Susan's Blog

Thursday, September 27, 2007

Keep Your Filthy, Greedy Hands Off My Kid

The Boston Globe has gotten stupid all over me. They may be recharging their old campaign to disembowel special education in Massachusetts. A few years ago Kate Zernike wrote a series of alleged investigative articles to determine the feasibility of Maximum Feasible Benefit, the lynchpin of Chapter 766 (which is the Massachusetts special education law, in addition to the federal IDEA). MFB lost in the State House; Thomas Finneran led that charge as the then “Speaker for Life,” which, like the “Thousand Year Reich,” only lasted a few years, thank God. Finneran was later investigated under allegations of gerrymandering, which did not actually stick, and he went on to a cushy job in the private sector. Anyway, because of people like Ms. Zernike and Mr. Finneran, and many spineless representatives and senators, (the kind with the lower case “s”) it was decided that kids with special needs did not need to be educated to their maximum potential, but rather, to the much lower national standard of “Free and Appropriate Education,” FAPE. and so thousands of kids in Massachusetts found it even harder to get any kind of education at all, let alone anything near their potential.

But that was only the beginning. Since the loss of MFB, this state has cut education funding over and over, so that now towns and cities are doing things like closing schools, cutting athletics and the arts, cutting down on staff and overcrowding classes, and letting physical repair lag. But we say we value children.

So the Globe and others have decided to take another look at what expenses they may cut, rather than doing with really needs to be done: raise taxes at the state level and give it back to the schools and towns. Oh, and while we’re at it, let’s make sure we don’t have any more fatal cave-ins on any of our major roads, like what happened in that tunnel on 93. Their solution is to target the most vulnerable children in the population: kids who, like Nat, have private transportation to their school programs.

Here is my letter to the editor, which was published, along with another terrific ballbuster, in today’s Globe:

YOU SUGGEST that the new school superintendent, Carol Johnson, take a good look at some of the special education students who receive door-to-door transportation to school programs, with the idea that cutting down on this will save millions. A careful eye in a superintendent is always a good thing; but how effective are the solutions proposed by the Globe?

Will school systems save money if they have to train monitors to really be able to handle what they will come up against?

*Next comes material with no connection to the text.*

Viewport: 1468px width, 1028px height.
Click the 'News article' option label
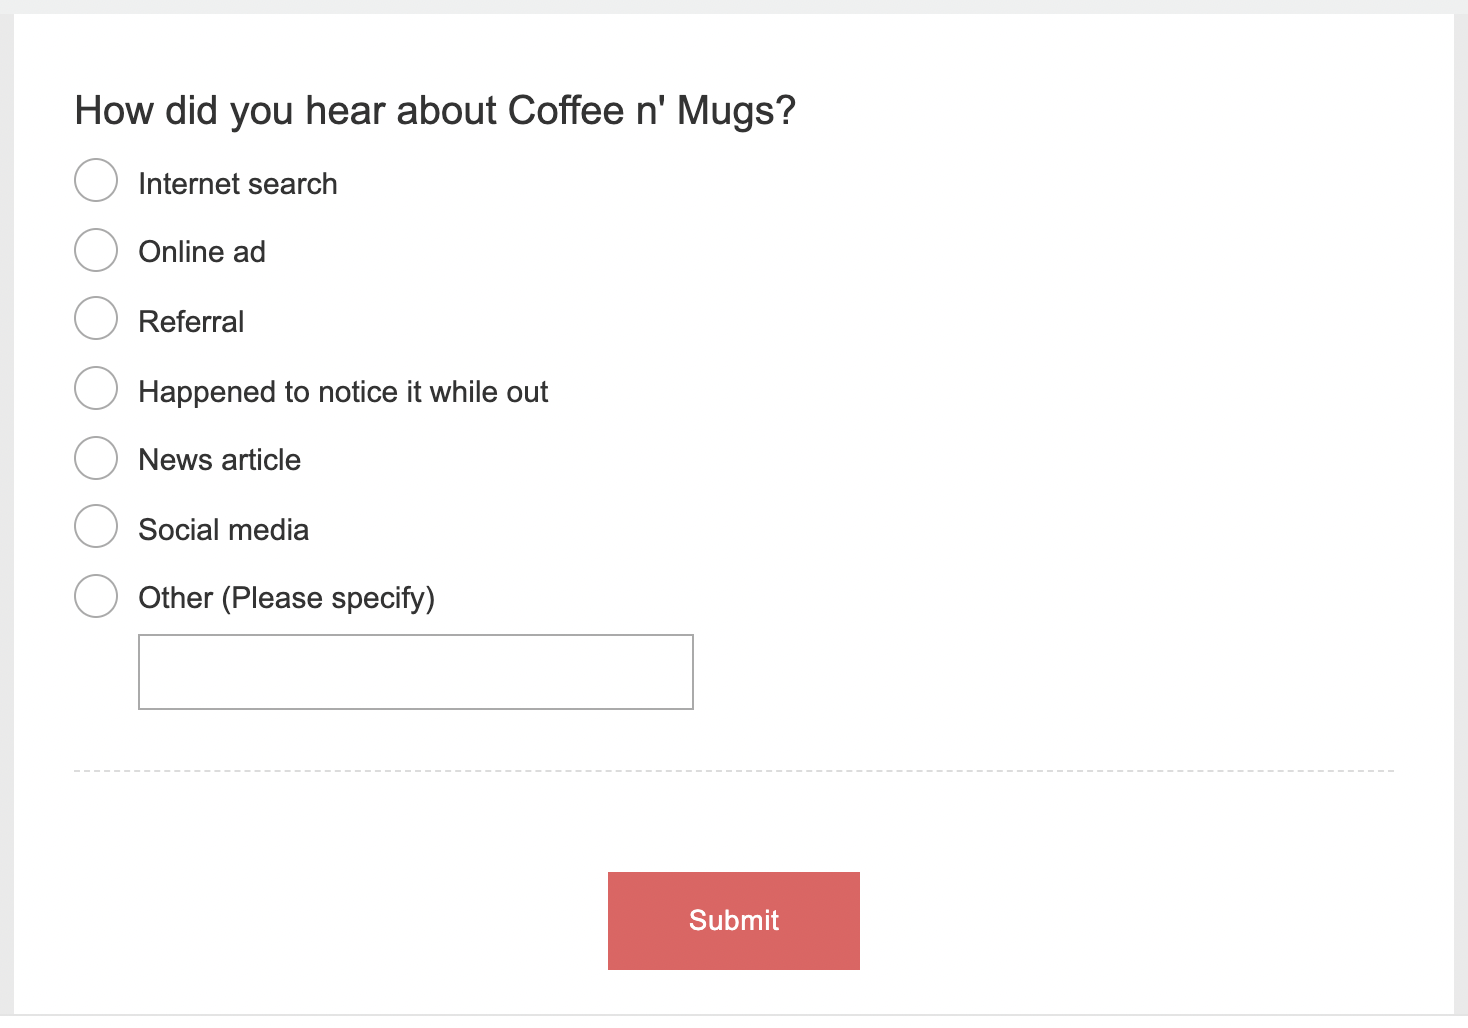click(x=219, y=460)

The issue here is not only whether students can find their way to a bus stop; there are problems with behavior – in special- and regular-ed students – that one questionably trained bus monitor may not be able to manage.

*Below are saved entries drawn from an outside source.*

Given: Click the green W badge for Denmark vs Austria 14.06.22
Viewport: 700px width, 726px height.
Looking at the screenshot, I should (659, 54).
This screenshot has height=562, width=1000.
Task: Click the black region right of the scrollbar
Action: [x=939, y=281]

What’s more, the insinuation that door-to-door service has become a “salve” for the parents of special-ed students implies that we are somehow wounded by our children’s challenges. Rather, it is articles like yours, which suggest that we are miserable and grasping, that hurt and offend.

SUSAN SENATOR
Brookline

Take dat, you bastads, as my grandmother would say.

4 comments

It might be even more complicated by some other things going on too. But Go Get Em Susan!

Linked for your perusal, another phub bloggers current dilemma with school transport:

http://onedadsopinion.blogspot.com/2007/09/go-to-back-of-bus.html

http://onedadsopinion.blogspot.com/2007/09/letter-to-cms.html

— added by Patrick on Thursday, September 27, 2007 at 5:18 pm

What a great letter! Salve, indeed.

— added by Anonymous on Thursday, September 27, 2007 at 6:26 pm

Frightening since we are just dipping our toe into the waters of MA SPED…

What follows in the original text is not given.